4 out of 10 in Philly lack home Internet

ALEJANDRO A. ALVAREZ / STAFF PHOTOGRAPHER Ernestine Volcy and sons Jar-EL, 18 (left), and Sean, 15, have Web access at home after signing up for a low-cost service.
ALEJANDRO A. ALVAREZ / STAFF PHOTOGRAPHER Ernestine Volcy and sons Jar-EL, 18 (left), and Sean, 15, have Web access at home after signing up for a low-cost service.
Posted: March 07, 2013

Candyce McNeill made a big move last summer.

The bubbly 27-year-old left slow, sunny Georgia with her two young kids for fast-paced Philadelphia.

She began a job search, but quickly hit a wall. She couldn't afford Internet at home, which meant that she couldn't easily apply for the many jobs that require online applications.

She signed up for public assistance to make ends meet.

"As a parent, it does hold me back," she said, referring to her lack of Internet access. "I have to be the provider. I have to be able to go out there and get a job."

Four out of every 10 Philadelphians don't have Internet access at home, according to the latest study by the Pew Research Center.

The past couple years, city officials, businesses and institutions have ramped up efforts to tackle a "digital divide." Despite spending millions of dollars, they said they aren't close to finishing the task.

"We're not happy," said Adel Ebeid, the city's chief innovation officer. "I don't think we're going to be happy until everyone has an equal opportunity."

Many, from Philadelphia's first lady, Lisa Nutter, to Free Library officials to Phillies co-owner John Middleton, have helped bridge the digital divide here.

But the Freedom Rings Partnership and cable giant Comcast have arguably made two of the biggest attempts.

Given the scale of the divide, it's worth looking at how these initiatives have helped - and how they've fallen short.

The Freedom Rings Partnership, consisting of city agencies, nonprofits, Drexel University and the Urban Affairs Coalition, has used a $18 million federal grant to launch 79 free computer labs in the city.

Since 2011, people have visited the labs more than 280,500 times.

McNeill was a frequent visitor. She went to a West Philly lab - known as a KEYSPOT - to apply online for work. After searching for months, she landed a customer-service job at Enterprise car rentals in December.

"I really thank God for that KEYSPOT," she said.

But the computer labs aren't being used by everyone in need. Arun Prabhakaran, the Urban Affairs Coalition's director of government and strategic partnerships, said that's because many residents don't believe they need Internet.

"That's the biggest challenge," Prabhakaran said. "What we've been doing is really explaining to people how immediately it's so relevant to daily life. Most jobs, like close to 80 percent of jobs, require that you apply online."

Comcast introduced a deeply discounted Internet program in 2011. Families whose children qualify for free or reduced federal lunches can get broadband service for $9.95 a month. They can also get a $150 refurbished computer during the sign-up process

Five percent of Philadelphia's eligible households are now using Comcast's low-cost service. Still, Comcast Executive Vice President David L. Cohen said adding more users has been challenging.

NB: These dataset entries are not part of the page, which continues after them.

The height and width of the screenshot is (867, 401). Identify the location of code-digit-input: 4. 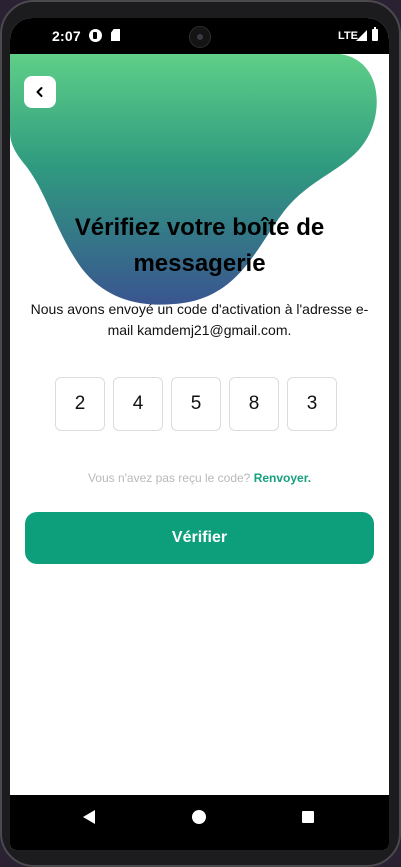
(138, 404).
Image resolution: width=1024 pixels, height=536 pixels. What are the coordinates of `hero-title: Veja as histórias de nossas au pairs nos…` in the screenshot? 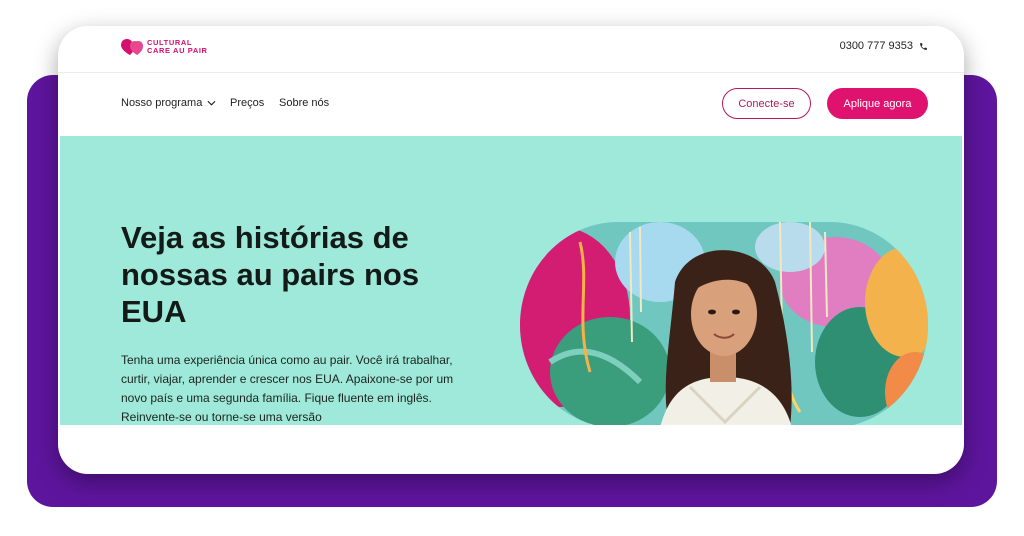 It's located at (270, 274).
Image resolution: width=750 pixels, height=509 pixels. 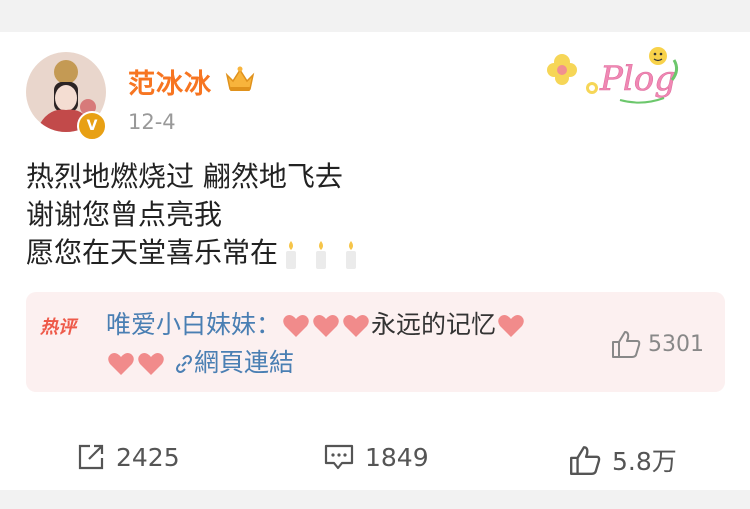 I want to click on link-icon, so click(x=184, y=364).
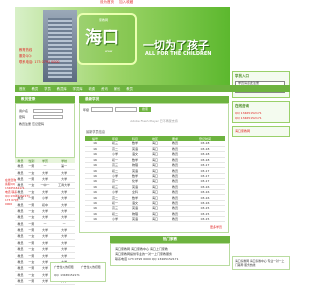 The height and width of the screenshot is (300, 320). Describe the element at coordinates (107, 39) in the screenshot. I see `site-logo: 家教网 海口 E www` at that location.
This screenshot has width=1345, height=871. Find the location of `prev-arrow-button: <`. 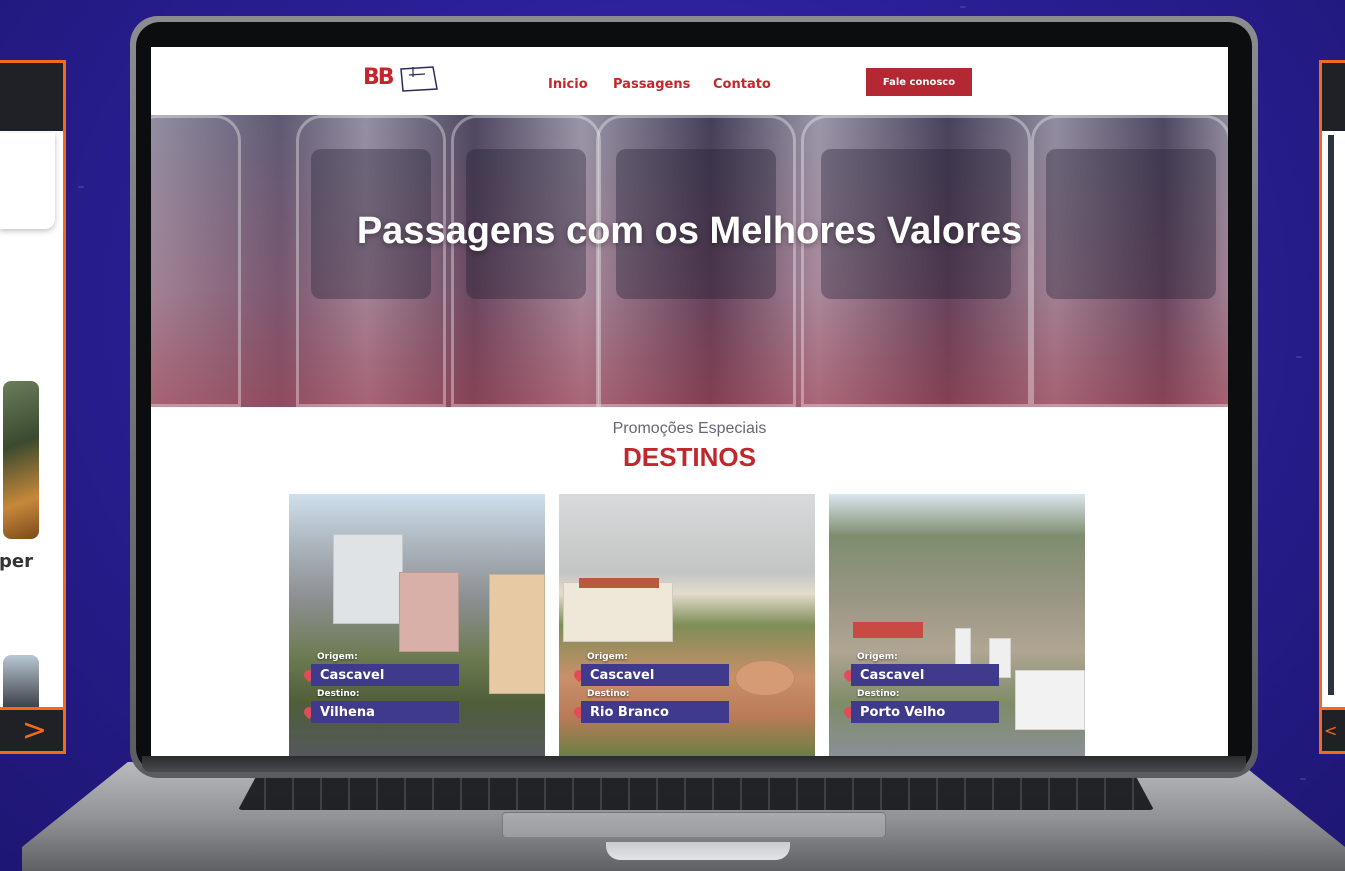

"It's a very difficult population," he said. "It's a broadband-resistant population."

Cohen said the company has been working closely with the city's School District to tell residents about the service. To get more people involved, Comcast just announced that it is expanding its eligibly requirements so that students at parochial and private schools can also qualify.

Some residents may not sign up for the deal because they think it's too good to be true.

Ernestine Volcy, a North Philadelphia mother of four, thought the service would have hidden fees. Even after speaking to a Comcast representative by phone, she didn't buy it.

She only signed up after her son told her about the book shortage at his public school. He couldn't bring books home sometimes, but they were accessible online.

"It's sad they don't have enough books to go around," Volcy said. "That's one of the reasons why he stayed on me and said, 'Mom, listen, I really need to have Internet.' "

What else can be done to narrow the digital divide in Philadelphia?

Some advocates argue that there should be more up-to-date data on the scope of Philadelphia's problem. Others believe there should be better low-cost Internet options for seniors and people without children.

Ebeid, meanwhile, thinks that Philadelphia needs more "muscle from the corporate world" in the fight against the digital divide. For instance, Google has announced that it will provide free Wi-Fi for a part of New York.

Maybe Philly should be next.


Holly Otterbein writes for It's Our Money, a joint project of the Daily News and WHYY funded by the William Penn Foundation, that works to shed light on where your tax dollars are going.